PERTH, WESTERN AUSTRALIA--(Marketwire - Jan. 7, 2013) - On December 6, 2012, Talison Lithium Limited ("Talison" or the "Company") (TSX:TLH) announced that it had entered into a Scheme Implementation Agreement ("SIA") with Windfield Holdings Pty Ltd ("Windfield"), an Australian incorporated subsidiary of Chengdu Tianqi Industry (Group) Co., Ltd, under which it is proposed that Windfield, or a wholly-owned entity of Windfield, will acquire the balance of the ordinary shares that it does not already own and options in Talison by way of schemes of arrangement for a cash consideration of C$7.50(1) ("Tianqi Schemes").

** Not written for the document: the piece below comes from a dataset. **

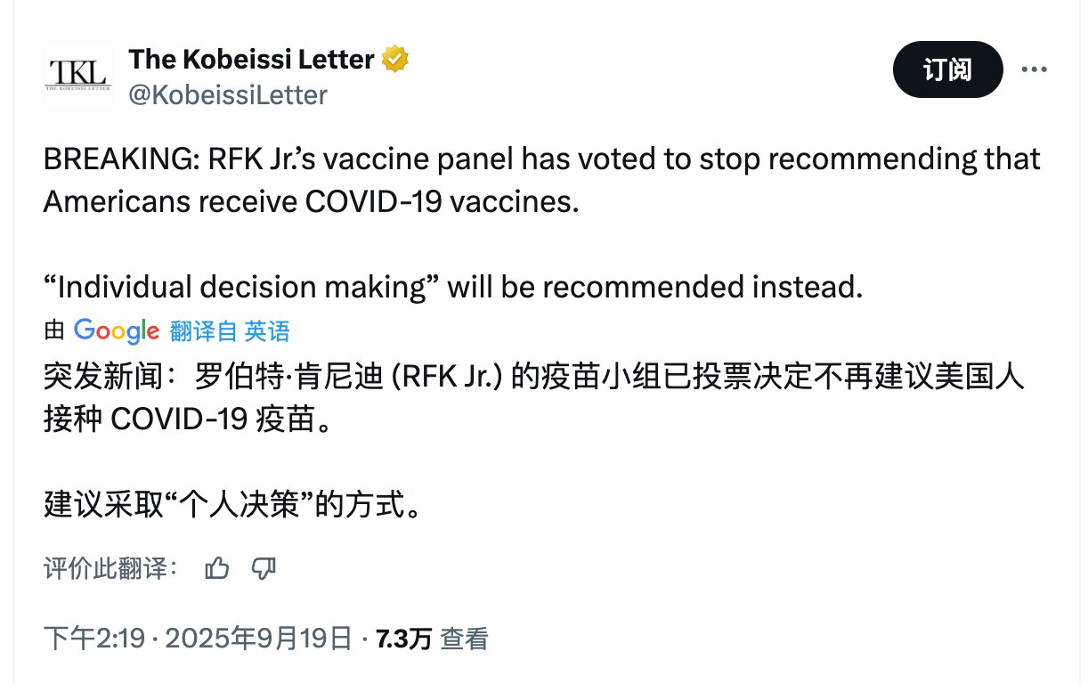Image resolution: width=1088 pixels, height=684 pixels.
Task: Click the 英语 source language label
Action: tap(267, 331)
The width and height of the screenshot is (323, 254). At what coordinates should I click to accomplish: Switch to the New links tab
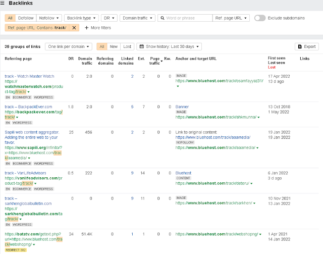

The Share Scheme Meeting and the Option Scheme Meeting
The Federal Court of Australia has ordered the convening of meetings of Talison Securityholders of Talison to consider the Tianqi Schemes ("Scheme Meetings").
The Share Scheme Meeting is to be held on February 27, 2013 at the Perth Convention and Exhibition Centre, 21 Mounts Bay Road, Perth, Western Australia, Australia at 10.00 am.
The Option Scheme Meeting is to be held on February 27, 2013 at the Perth Convention and Exhibition Centre, 21 Mounts Bay Road, Perth, Western Australia, Australia at 10.30 am (or immediately after the conclusion of the Share Scheme Meeting, whichever is later).
Scheme Booklet and Independent Expert's Report
The Federal Court has also approved the issue of the Scheme Booklet to be sent to Talison Securityholders. The Scheme Booklet explains the terms of the Tianqi Schemes, and the manner in which the Tianqi Schemes will be considered and implemented (if approved). Notices of the Scheme Meetings are included as Annexures H and I to the Scheme Booklet.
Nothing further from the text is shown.